Publications
Exposing the Rat in the Tunnel: Tor-based Malware Detection Using Traffic Analysis
In this work, we present an AI-based traffic analysis approach to accurately identify Tor-based malware communication from a client network. We collect hundreds of Tor-based malware binaries, execute and examine more than 30,000 active encrypted malware connections and compare them with benign Tor traffic. We fingerprint malware C&C traffic and client-side behavior with traditional traffic analysis features and our novel host-level features, respectively.
Our experiments confirm that our models are able to detect "zero-day'' malware connections with 0.5% FPR even when malware connections constitute less than 5% of Tor traces in the test set. Additionally, we are able to accurately infer the malware class type (eg: ransomware, virus, worm etc). Finally, we validate the efficacy of our models on real world enterprise logs and show that the classifier is able to identify the infected host even in the absence of connection-level features.
Paper Conference: ACM Computer & Communications Security
(CCS) 2022
Sorting The Garbage: Filtering Out DRDoS Amplification Traffic in ISP Networks
In this work, we propose a novel idea to filter out garbage amplification traffic from ISP networks resulting from abuse of UDP services (such as DNS, NTP, SMTP etc) in Amplification attacks.
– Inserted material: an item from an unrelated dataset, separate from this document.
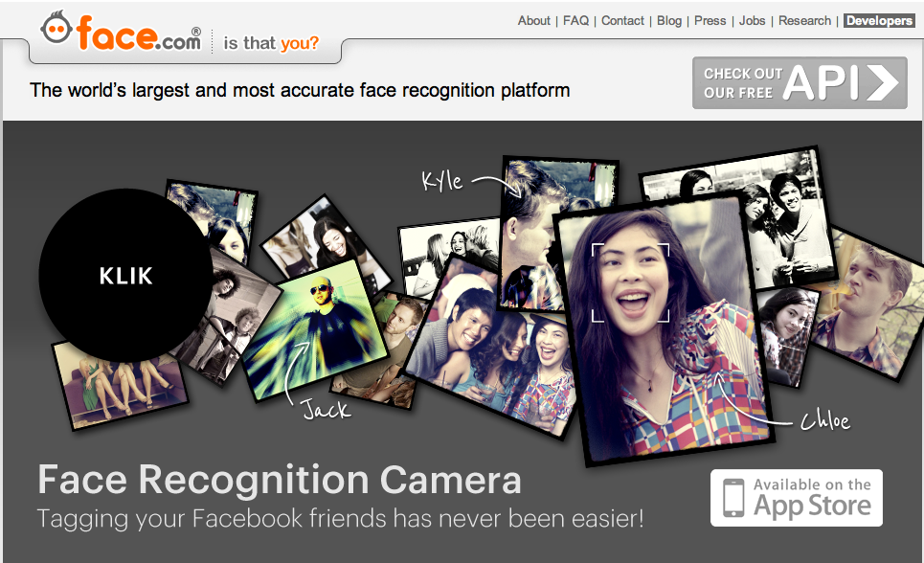
Task: Click the 'is that you?' tagline
Action: 271,43
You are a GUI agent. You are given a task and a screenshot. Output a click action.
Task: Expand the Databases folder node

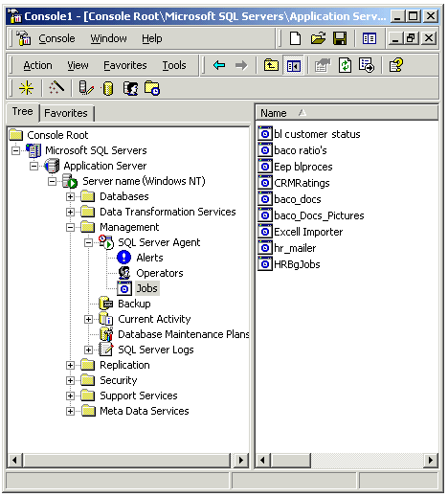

We employ a special type of honeypot that collects information about ongoing DRDoS attacks and the Software Defined Network (SDN) paradigm which offers a unified interface to deploy firewall rules on a large variety of network devices. The rules block incoming amplification requests from reaching amplifiers located within the provider network rescuing vulnerable services from being abused.
Such a solution prevents garbage traffic from leaving the ISP network saving valuable bandwidth thereby improving the QoS. This also contributes to victim’s liveliness because it stops the attack traffic mid way before reaching the victim network.
Paper Conference: IEEE Network Softwarization (NetSoft) 2019
Poster Conference: ACM CCS 2019
Ministry Of Interior, Qatar
Network Logs Analysis & Threat Hunting Case Study
In this work, we conduct an investigative threat hunting/forensic analysis study over real world network logs shared by the Ministry of Interior, Qatar. We analyze more than 600 million TCP/UDP/ICMP connections and their corresponding DNS, HTTP and SSL activity captured at the enterprise network using Zeek, a network analyzer tool.
Our study reveals ransomware infections in two ministries of the MOI, namely Ministry of Public Health (MOPH) and Ministry of Justice (MOJ). We identify traces of malware activity in the DNS logs which reveal leaked Tor onion domains used for C&C by the Wannacry and Badrabbit ransomware.